Effects of Calcium Binding and the Hypertrophic Cardiomyopathy
A8V Mutation on the Dynamic Equilibrium between Closed and Open Conformations
of the Regulatory N‑Domain of Isolated Cardiac Troponin C
posted on 2013-03-19, 00:00authored byNicole
M. Cordina, Chu K. Liew, David A. Gell, Piotr G. Fajer, Joel P. Mackay, Louise J. Brown
Troponin C (TnC) is the calcium-binding
subunit of the troponin
complex responsible for initiating striated muscle contraction in
response to calcium influx. In the skeletal TnC isoform, calcium binding
induces a structural change in the regulatory N-domain of TnC that
involves a transition from a closed to open structural state and accompanying
exposure of a large hydrophobic patch for troponin I (TnI) to subsequently
bind. However, little is understood about how calcium primes the N-domain
of the cardiac isoform (cTnC) for interaction with the TnI subunit
as the open conformation of the regulatory domain of cTnC has been
observed only in the presence of bound TnI. Here we use paramagnetic
relaxation enhancement (PRE) to characterize the closed to open transition
of isolated cTnC in solution, a process that cannot be observed by
traditional nuclear magnetic resonance methods.
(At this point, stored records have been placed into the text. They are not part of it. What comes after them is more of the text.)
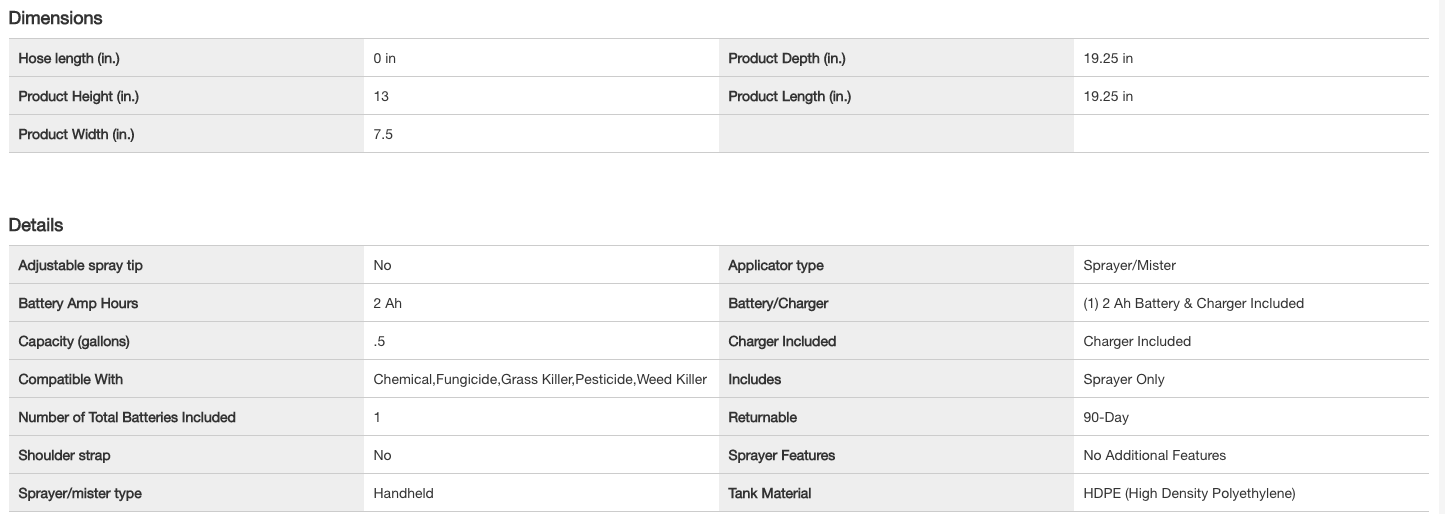1445x514 pixels.
Task: Click the Handheld sprayer type value
Action: pos(403,493)
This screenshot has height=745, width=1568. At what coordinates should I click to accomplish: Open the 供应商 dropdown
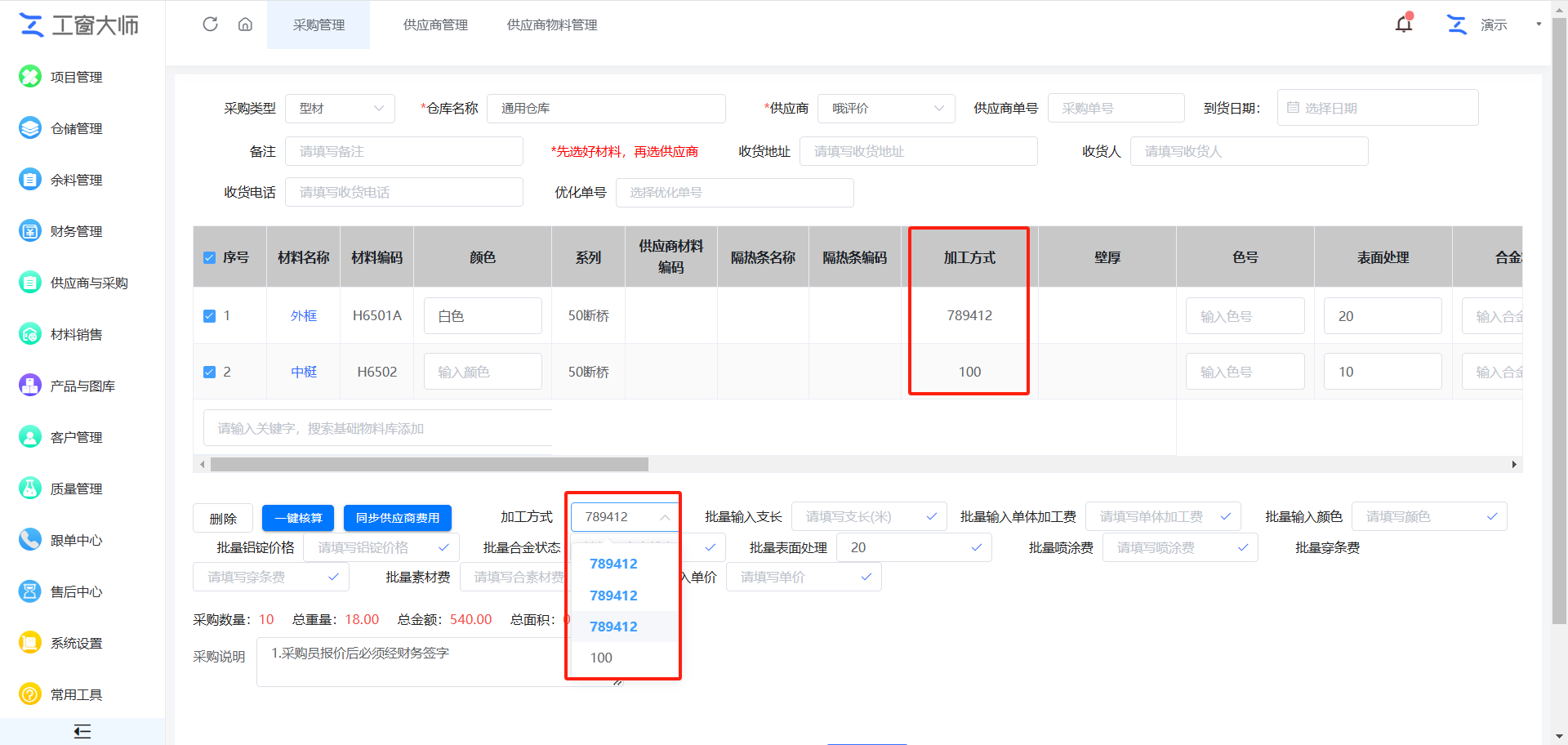pyautogui.click(x=885, y=109)
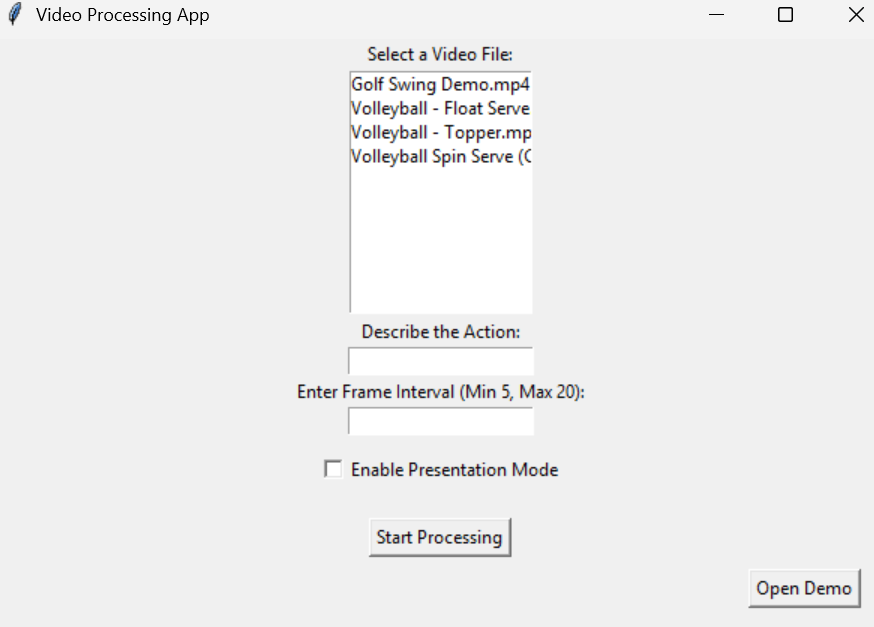Image resolution: width=874 pixels, height=627 pixels.
Task: Click the empty area inside video listbox
Action: tap(440, 240)
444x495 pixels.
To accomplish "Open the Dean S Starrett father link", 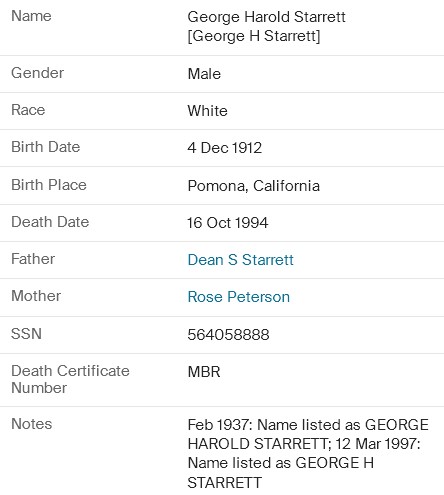I will click(x=240, y=260).
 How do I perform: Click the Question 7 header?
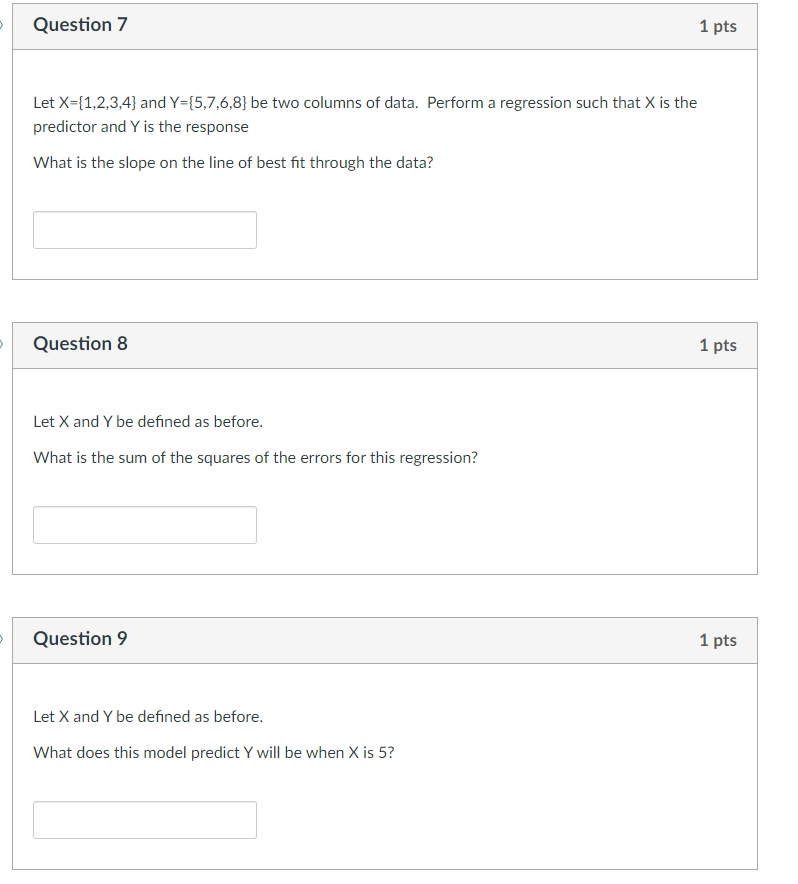(80, 25)
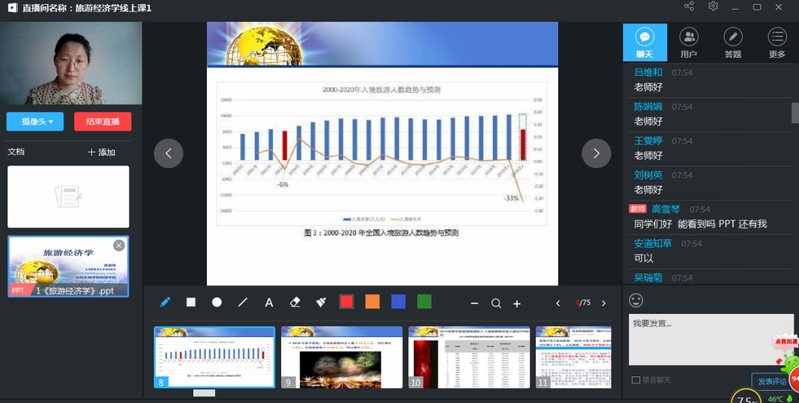Viewport: 799px width, 403px height.
Task: Open the share icon in title bar
Action: (x=689, y=7)
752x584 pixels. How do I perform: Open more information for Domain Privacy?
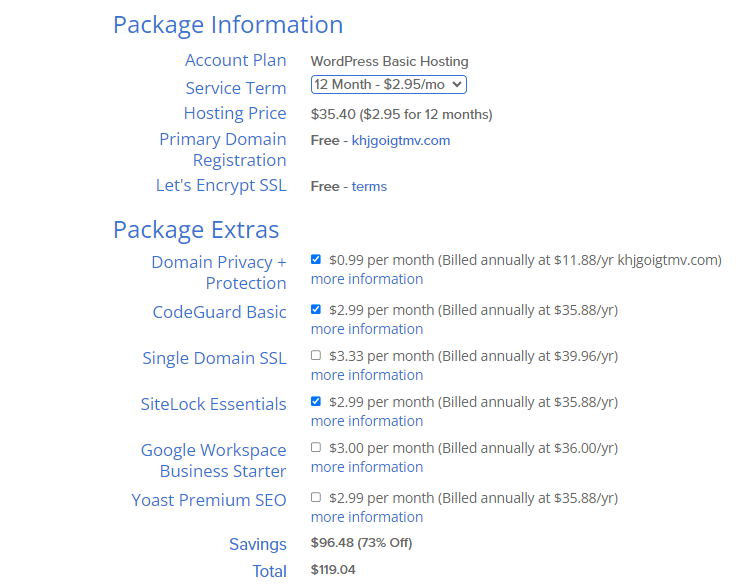point(367,279)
Our PRE data from
four spin-labeled monocysteine constructs of isolated cTnC reveal
that calcium binding triggers movement of the N-domain helices toward
an open state. Fitting of the PRE data to a closed to open transition
model reveals the presence of a small population of cTnC molecules
in the absence of calcium that possess an open conformation, the level
of which increases substantially upon Ca2+ binding. These
data support a model in which calcium binding creates a dynamic equilibrium
between the closed and open structural states to prime cTnC for interaction
with its target peptide. We also used PRE data to assess the structural
effects of a familial hypertrophic cardiomyopathy point mutation located
within the N-domain of cTnC (A8V). The PRE data show that the Ca2+ switch mechanism is perturbed by the A8V mutation, resulting
in a more open N-domain conformation in both the apo and holo states.